Macquarium was brought in to take another swing at it. We were tasked with understanding Shaw's product lines, marketing strategies, and sales and IT operations, and with redesigning three flagship brand sites — Shaw Floors, COREtec, and Anderson Tuftex. A mid-way curveball added a fourth.

The Challenge

Unfinished Branding

Each brand's marketing and design standards were being overhauled by Shaw's marketing team while the project was already underway. We'd be designing to a moving target.

Fragmented Ownership

Each brand had its own SMEs, with Shaw overlapping many of them. Decision-makers and their needs were often unclear until late in the game, which meant building flexibility into every stage.

Scope Creep

The timeline started aggressive but realistic. As complications surfaced, the plan would need to adapt without losing sight of the end goal. Bob and weave, but always forward.

Design Hangover

Shaw's existing architecture carried both tech and design debt. Thankfully they knew it, owned it, and welcomed us with open arms.

My Role


  • Led the Macquarium design team and served as primary strategic lead for the Shaw engagement

  • Acted as consultant and architect, helping Shaw work through key decisions before the team executed on them

  • Owned Macquarium's information architecture, product presentation strategy, and creative direction across all four brand sites

  • Directed design execution across conceptual and detail phases, guiding designers in hands-on production

  • Managed Macquarium's project plan through a highly fluid environment, pivoting scope, sequencing, and resourcing as challenges emerged

  • Partnered with sales, marketing, IT, and Shaw's own UX designer to bridge internal silos and align stakeholders

  • Led cross-team collaboration and knowledge sharing between Macquarium and Shaw designers


Our Approach


An excerpt from the report of discovery findings for the Shaw Floors engagement. It includes deep dives into storytelling, customer relationships, lead generation, customer education, and product search.

1. Discovery & Benchmarking

We opened with stakeholder interviews, heuristic audits, and a two-track competitive assessment — benchmarking Shaw's sites against direct competitors for functional parity, and against leading indirect brands for creative and experiential inspiration. The picture that emerged was clear: both brand standards and website functionality had significant room to grow, and we'd need to address both simultaneously.

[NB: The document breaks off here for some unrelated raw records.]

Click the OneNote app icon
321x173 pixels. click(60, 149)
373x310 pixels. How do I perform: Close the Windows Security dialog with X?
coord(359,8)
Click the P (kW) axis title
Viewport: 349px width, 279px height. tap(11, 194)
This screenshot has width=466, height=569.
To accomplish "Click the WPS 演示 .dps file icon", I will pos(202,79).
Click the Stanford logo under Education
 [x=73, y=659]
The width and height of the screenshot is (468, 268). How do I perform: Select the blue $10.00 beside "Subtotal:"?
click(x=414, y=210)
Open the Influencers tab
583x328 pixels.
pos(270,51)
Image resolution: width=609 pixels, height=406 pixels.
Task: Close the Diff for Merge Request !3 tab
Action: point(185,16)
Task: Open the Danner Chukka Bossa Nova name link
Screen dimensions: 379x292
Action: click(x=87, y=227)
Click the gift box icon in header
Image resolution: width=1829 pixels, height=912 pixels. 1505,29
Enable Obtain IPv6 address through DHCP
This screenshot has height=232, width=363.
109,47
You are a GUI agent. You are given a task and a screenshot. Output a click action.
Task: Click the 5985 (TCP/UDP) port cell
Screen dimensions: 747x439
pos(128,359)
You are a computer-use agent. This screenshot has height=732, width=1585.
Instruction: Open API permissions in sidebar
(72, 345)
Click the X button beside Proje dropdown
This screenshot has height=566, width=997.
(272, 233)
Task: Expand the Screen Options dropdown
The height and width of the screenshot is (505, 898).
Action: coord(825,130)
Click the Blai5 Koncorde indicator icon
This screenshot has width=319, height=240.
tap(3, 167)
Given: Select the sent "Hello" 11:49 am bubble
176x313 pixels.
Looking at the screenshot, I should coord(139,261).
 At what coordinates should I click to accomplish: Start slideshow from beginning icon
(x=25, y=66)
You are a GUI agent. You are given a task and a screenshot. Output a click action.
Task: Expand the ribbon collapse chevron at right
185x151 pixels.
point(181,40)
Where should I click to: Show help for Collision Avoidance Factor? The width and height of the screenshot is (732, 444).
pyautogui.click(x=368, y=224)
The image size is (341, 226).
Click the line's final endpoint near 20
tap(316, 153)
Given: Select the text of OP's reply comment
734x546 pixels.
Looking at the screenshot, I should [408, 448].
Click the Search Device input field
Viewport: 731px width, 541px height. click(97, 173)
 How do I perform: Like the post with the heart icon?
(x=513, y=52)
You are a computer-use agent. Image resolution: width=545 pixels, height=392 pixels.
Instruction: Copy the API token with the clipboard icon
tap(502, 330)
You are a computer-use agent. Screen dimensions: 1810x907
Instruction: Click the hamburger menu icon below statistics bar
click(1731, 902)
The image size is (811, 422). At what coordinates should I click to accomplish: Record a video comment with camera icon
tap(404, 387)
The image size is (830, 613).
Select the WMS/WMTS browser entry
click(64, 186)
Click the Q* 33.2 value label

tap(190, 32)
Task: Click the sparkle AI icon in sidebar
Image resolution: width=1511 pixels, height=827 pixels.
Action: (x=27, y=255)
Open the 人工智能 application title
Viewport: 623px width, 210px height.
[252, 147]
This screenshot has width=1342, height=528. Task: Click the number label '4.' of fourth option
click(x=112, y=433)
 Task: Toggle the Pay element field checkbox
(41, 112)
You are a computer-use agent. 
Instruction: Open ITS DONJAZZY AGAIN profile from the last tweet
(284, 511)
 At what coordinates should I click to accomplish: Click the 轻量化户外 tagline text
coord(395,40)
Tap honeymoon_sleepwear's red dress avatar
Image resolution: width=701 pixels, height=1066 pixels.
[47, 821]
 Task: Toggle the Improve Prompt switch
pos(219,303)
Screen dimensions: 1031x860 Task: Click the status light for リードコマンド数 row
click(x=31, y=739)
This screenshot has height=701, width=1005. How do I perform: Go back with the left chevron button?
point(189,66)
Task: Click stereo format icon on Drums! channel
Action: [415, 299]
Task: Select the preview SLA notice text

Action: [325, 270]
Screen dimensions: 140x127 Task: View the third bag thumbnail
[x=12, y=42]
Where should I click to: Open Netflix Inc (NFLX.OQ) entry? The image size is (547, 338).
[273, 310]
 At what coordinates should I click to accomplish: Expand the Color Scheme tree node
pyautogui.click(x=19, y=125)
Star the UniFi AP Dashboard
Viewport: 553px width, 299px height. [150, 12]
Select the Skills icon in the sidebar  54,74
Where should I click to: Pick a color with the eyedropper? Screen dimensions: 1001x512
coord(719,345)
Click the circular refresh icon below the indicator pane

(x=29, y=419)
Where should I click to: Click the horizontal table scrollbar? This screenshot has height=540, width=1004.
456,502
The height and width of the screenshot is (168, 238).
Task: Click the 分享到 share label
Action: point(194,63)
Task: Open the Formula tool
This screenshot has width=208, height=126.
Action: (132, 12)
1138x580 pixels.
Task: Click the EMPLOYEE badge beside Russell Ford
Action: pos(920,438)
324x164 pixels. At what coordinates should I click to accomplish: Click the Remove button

2. Phased Rollout & Client Integration

Discovery made one thing clear: a simultaneous big-bang release for all three brands wasn't realistic. We pivoted to a phased rollout — leading with COREtec and a new site for multi-family home builders, with Shaw Floors and Anderson Tuftex to follow. This let us sequence work around client readiness rather than fighting it.

Shaw also embedded one of their own UX designers with our team — a motivated, talented contributor who brought something we couldn't replicate: direct access to stakeholders and institutional knowledge that would have taken us months to develop independently. The collaboration made both teams stronger.

An excerpt of our site map for Anderson Tuftex, a Shaw Floors brand. It depicts a clear, consistent hierarchy of pages and information/features within.

3. Information Architecture & Content Strategy Workshops

One of Shaw's most significant weak points was organization — not just navigation, but page-level structure, component usage, and content hierarchy across all four brands. We built out notional site map diagrams in FigJam, comparing approaches across the team to identify a hybrid solution that combined the best of each. That draft became the basis for an extended working session with Shaw stakeholders.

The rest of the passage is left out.